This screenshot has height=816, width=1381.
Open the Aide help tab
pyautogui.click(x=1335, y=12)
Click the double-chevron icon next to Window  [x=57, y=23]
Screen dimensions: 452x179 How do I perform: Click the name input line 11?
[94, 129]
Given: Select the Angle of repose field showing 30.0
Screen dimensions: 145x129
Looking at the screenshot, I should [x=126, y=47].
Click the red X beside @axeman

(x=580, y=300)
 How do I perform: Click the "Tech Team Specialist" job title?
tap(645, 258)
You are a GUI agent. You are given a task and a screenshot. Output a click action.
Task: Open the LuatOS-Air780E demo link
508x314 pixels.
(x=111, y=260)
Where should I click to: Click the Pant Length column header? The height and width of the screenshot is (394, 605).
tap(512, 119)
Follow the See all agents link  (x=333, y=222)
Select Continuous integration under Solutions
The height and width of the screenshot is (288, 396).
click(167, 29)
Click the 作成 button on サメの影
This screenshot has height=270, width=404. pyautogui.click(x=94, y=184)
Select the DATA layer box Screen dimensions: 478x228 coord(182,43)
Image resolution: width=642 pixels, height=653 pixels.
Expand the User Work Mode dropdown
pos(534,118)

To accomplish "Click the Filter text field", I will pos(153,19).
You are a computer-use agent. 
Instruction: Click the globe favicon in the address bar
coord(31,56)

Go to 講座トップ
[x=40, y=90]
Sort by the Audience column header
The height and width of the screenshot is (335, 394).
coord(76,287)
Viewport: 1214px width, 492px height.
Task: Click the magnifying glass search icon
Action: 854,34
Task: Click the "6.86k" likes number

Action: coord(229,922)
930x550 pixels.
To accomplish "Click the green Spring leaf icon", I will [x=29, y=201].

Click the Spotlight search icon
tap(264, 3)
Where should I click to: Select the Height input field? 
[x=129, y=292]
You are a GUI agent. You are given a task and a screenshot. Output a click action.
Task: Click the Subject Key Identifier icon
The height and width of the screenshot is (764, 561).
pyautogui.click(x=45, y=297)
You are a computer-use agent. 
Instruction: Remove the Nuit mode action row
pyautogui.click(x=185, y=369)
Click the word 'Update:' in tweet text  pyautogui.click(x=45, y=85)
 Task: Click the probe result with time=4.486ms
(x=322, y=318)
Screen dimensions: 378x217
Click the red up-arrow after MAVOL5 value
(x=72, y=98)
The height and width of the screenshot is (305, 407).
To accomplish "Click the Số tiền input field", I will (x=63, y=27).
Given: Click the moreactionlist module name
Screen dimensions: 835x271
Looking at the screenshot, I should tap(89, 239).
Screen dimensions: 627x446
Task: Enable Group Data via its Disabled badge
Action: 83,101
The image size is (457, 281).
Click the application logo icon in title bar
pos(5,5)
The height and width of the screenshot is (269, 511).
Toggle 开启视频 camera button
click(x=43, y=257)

⁂

*About this task*
All records are to be written out exactly.

*Exercise solution*
This screenshot has height=816, width=1381.
Open the Aide help tab
pyautogui.click(x=1335, y=12)
Click the double-chevron icon next to Window  [x=57, y=23]
Screen dimensions: 452x179 How do I perform: Click the name input line 11?
[94, 129]
Given: Select the Angle of repose field showing 30.0
Screen dimensions: 145x129
Looking at the screenshot, I should [x=126, y=47].
Click the red X beside @axeman

(x=580, y=300)
 How do I perform: Click the "Tech Team Specialist" job title?
tap(645, 258)
You are a GUI agent. You are given a task and a screenshot. Output a click action.
Task: Open the LuatOS-Air780E demo link
508x314 pixels.
(x=111, y=260)
Where should I click to: Click the Pant Length column header? The height and width of the screenshot is (394, 605).
tap(512, 119)
Follow the See all agents link  (x=333, y=222)
Select Continuous integration under Solutions
The height and width of the screenshot is (288, 396).
click(167, 29)
Click the 作成 button on サメの影
This screenshot has height=270, width=404. pyautogui.click(x=94, y=184)
Select the DATA layer box Screen dimensions: 478x228 coord(182,43)
Image resolution: width=642 pixels, height=653 pixels.
Expand the User Work Mode dropdown
pos(534,118)

To accomplish "Click the Filter text field", I will pos(153,19).
You are a computer-use agent. 
Instruction: Click the globe favicon in the address bar
coord(31,56)

Go to 講座トップ
[x=40, y=90]
Sort by the Audience column header
The height and width of the screenshot is (335, 394).
coord(76,287)
Viewport: 1214px width, 492px height.
Task: Click the magnifying glass search icon
Action: 854,34
Task: Click the "6.86k" likes number

Action: coord(229,922)
930x550 pixels.
To accomplish "Click the green Spring leaf icon", I will [x=29, y=201].

Click the Spotlight search icon
tap(264, 3)
Where should I click to: Select the Height input field? 
[x=129, y=292]
You are a GUI agent. You are given a task and a screenshot. Output a click action.
Task: Click the Subject Key Identifier icon
The height and width of the screenshot is (764, 561).
pyautogui.click(x=45, y=297)
You are a computer-use agent. 
Instruction: Remove the Nuit mode action row
pyautogui.click(x=185, y=369)
Click the word 'Update:' in tweet text  pyautogui.click(x=45, y=85)
 Task: Click the probe result with time=4.486ms
(x=322, y=318)
Screen dimensions: 378x217
Click the red up-arrow after MAVOL5 value
(x=72, y=98)
The height and width of the screenshot is (305, 407).
To accomplish "Click the Số tiền input field", I will (x=63, y=27).
Given: Click the moreactionlist module name
Screen dimensions: 835x271
Looking at the screenshot, I should tap(89, 239).
Screen dimensions: 627x446
Task: Enable Group Data via its Disabled badge
Action: 83,101
The image size is (457, 281).
Click the application logo icon in title bar
pos(5,5)
The height and width of the screenshot is (269, 511).
Toggle 开启视频 camera button
click(x=43, y=257)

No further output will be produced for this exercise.